I was recently on vacation in Scandinavia. I started in Copenhagen in Denmark and spent a few days cycling around that city before heading to Oslo in Norway. On the way I stopped off in Gothenburg in Sweden where I slept in a Viking ship, before continuing on to Norway.
As we traveled north the days get longer. I awoke one morning to the sun streaming through the hotel windows at 4:24am and it was still bright at 11pm in the evening. Everything is brighter and lighter. Blonde ladies called Ingrid or Ulrika walk regally down Karl Johan’s Gate in Oslo hand-in-hand with Sven or Per, and I marveled at the richness and diversity to be found in European culture, just a few hours away from where I live in Ireland.
But it’s someone called Harald Bluetooth that I thought you might find particularly interesting.

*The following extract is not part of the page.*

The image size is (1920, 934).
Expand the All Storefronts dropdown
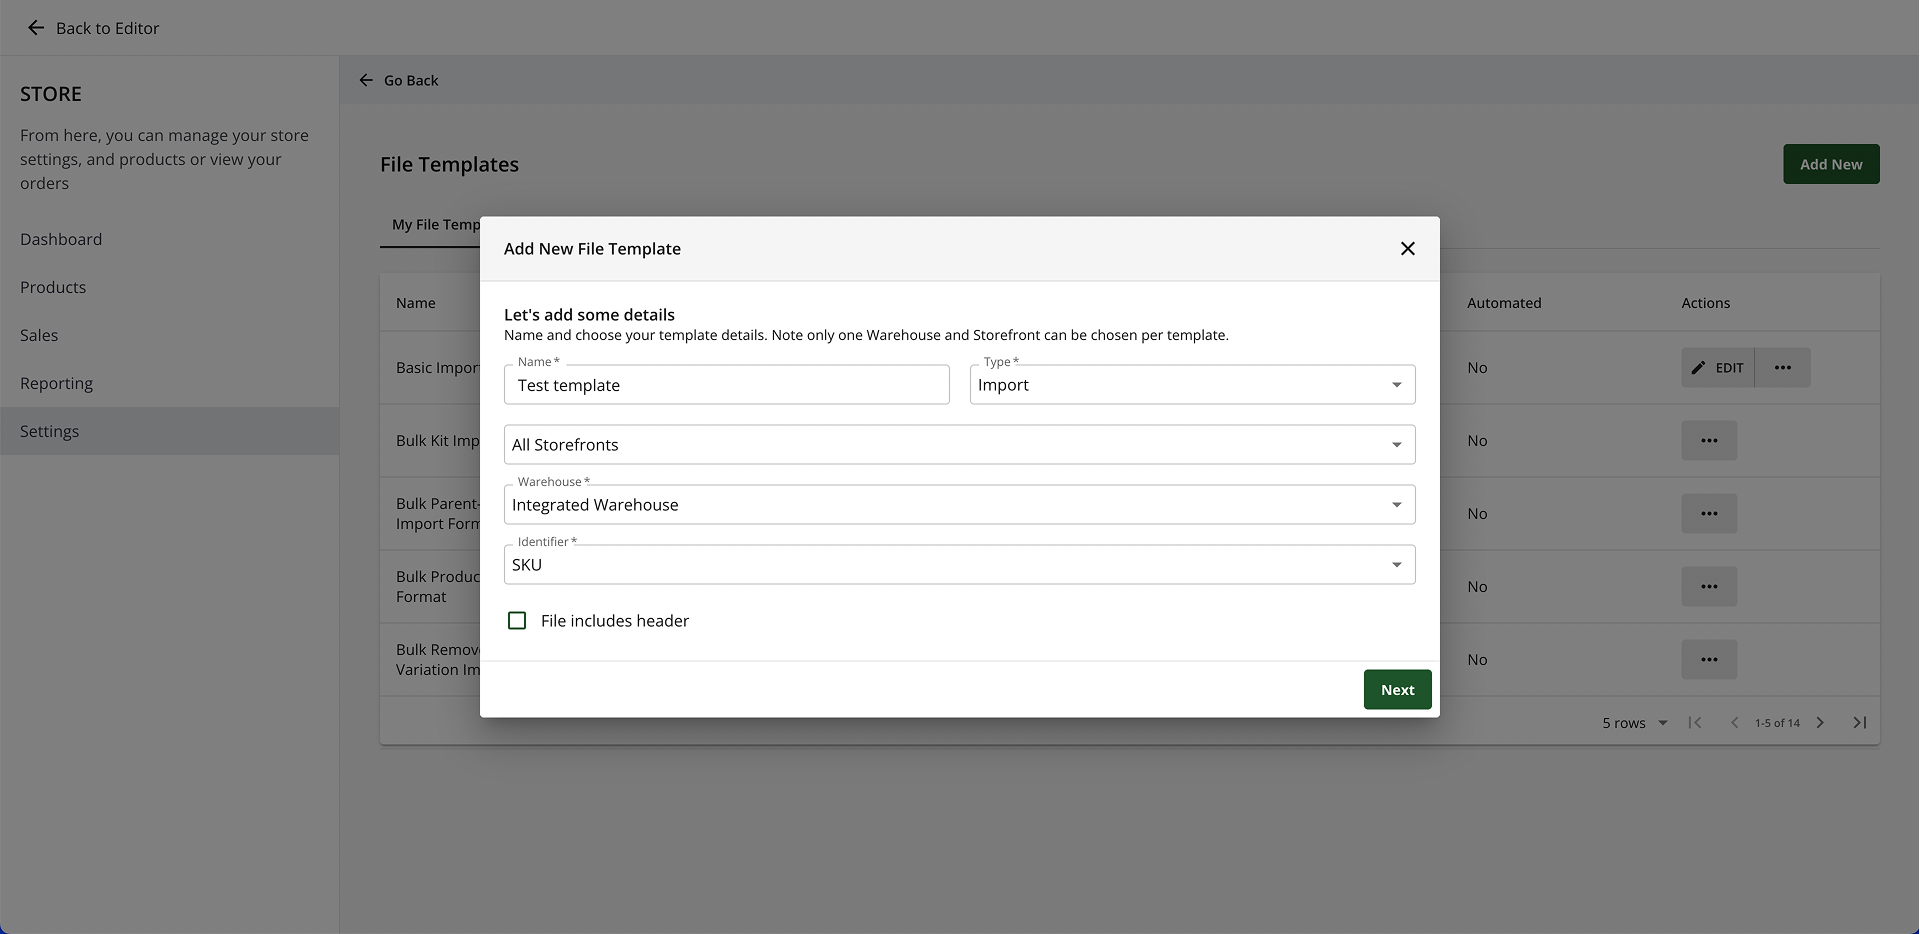click(x=959, y=445)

Harald was the King of Denmark between 940 and 985 AD. When Harald’s sister was widowed after the death of the Norwegian king Erik Blood Axe – I just love that name – she came to Denmark to seek Harald’s help in securing control of Norway. Harald took the opportunity to seize control and established a common set of trading rules between previously warring tribes. He used these rules to create greater communication, and during his rule, Denmark and Norway were united.
When Ericsson invented Bluetooth, the technology to allow greater communication between people and devices, and devices with each other, they looked to history to find a suitable name. Considering this technology as a standard set of rules and a communications enabler, they selected Bluetooth after the aforementioned King of Denmark.

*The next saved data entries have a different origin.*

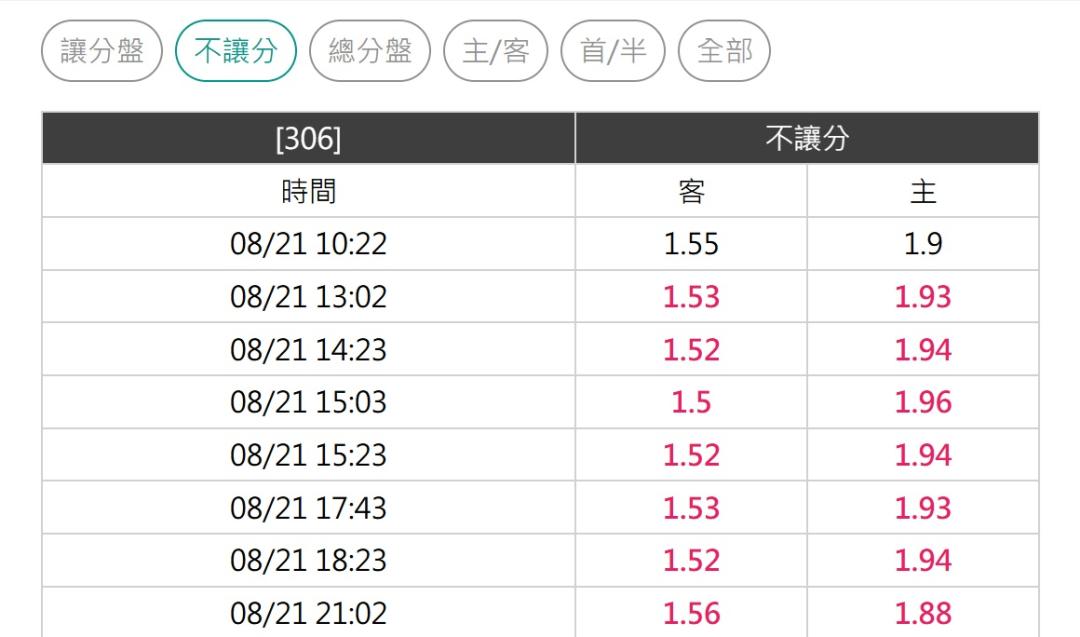
Task: Open the 主/客 tab
Action: (x=496, y=51)
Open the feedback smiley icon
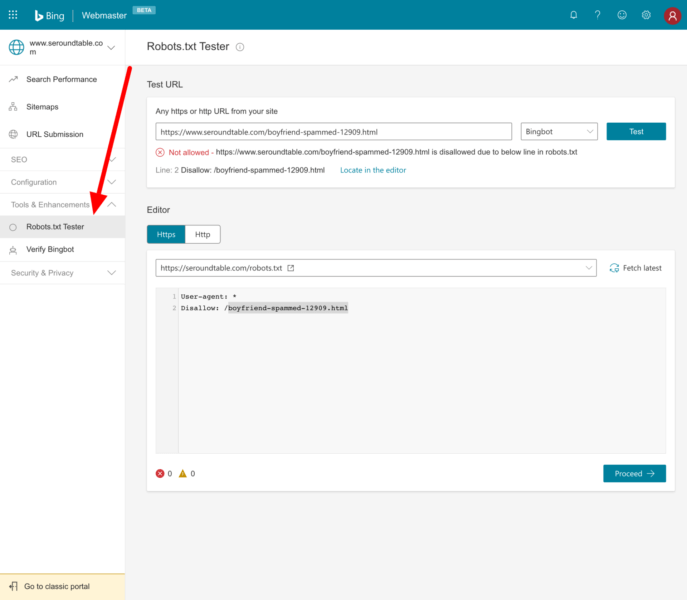 click(622, 15)
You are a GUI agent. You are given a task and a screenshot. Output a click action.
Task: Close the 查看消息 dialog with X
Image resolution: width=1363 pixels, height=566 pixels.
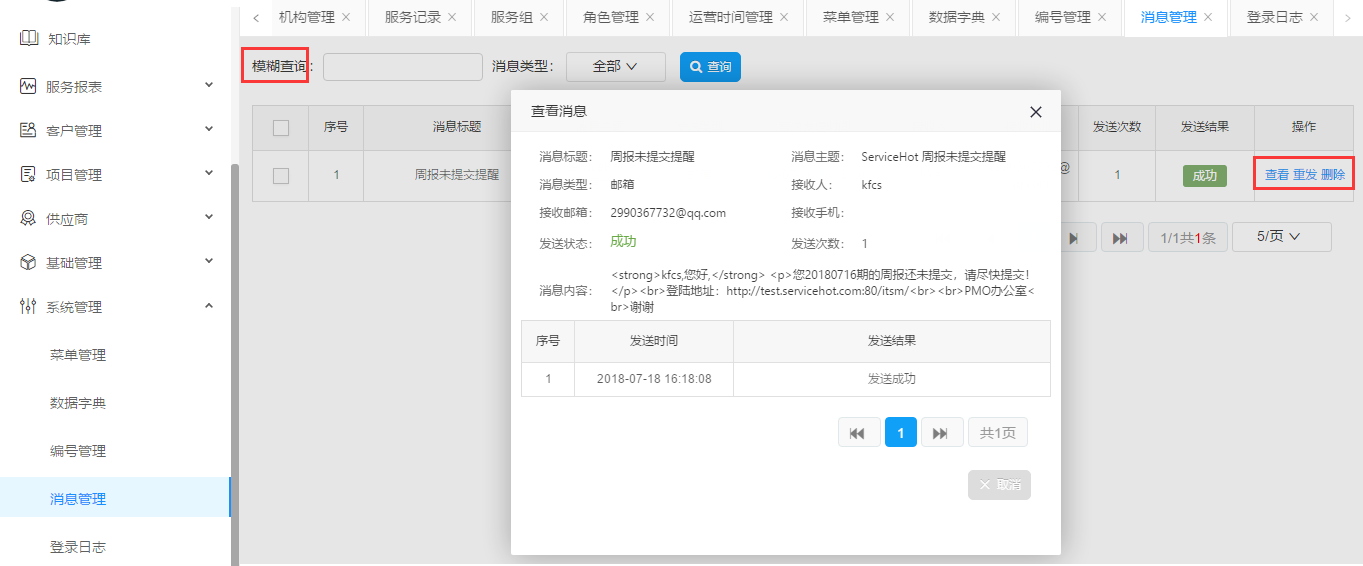(1036, 112)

They even used Harold’s initial H and B as the symbol to represent Bluetooth by combining the Viking letters for H and B to form that now familiar symbol.

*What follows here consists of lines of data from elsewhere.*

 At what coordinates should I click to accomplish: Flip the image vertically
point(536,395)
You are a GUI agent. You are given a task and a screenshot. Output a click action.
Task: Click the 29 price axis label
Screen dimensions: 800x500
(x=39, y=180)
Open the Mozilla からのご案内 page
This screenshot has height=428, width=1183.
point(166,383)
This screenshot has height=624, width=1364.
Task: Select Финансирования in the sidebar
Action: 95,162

The key thing to Harold Bluetooth’s success was his ability to create standard rules and a system that everyone could understand.
So it is with business today.
When looking to accelerate velocity in business a quick path to progress is a common set of rules, standards or processes that everyone can follow. That way everyone is on the same page and marching – or marauding in the case of the Vikings – to the same rhythm.
This need for a common approach is perhaps more pertinent in sales now than it has ever been. And as I thought about Harald Bluetooth I remembered that one of the most popular resources on our website has consistently been the 12 Elements of Great Sales Process – a short book that outlines how you can achieve greater communication and a standard set of trading rules across all of the sales team.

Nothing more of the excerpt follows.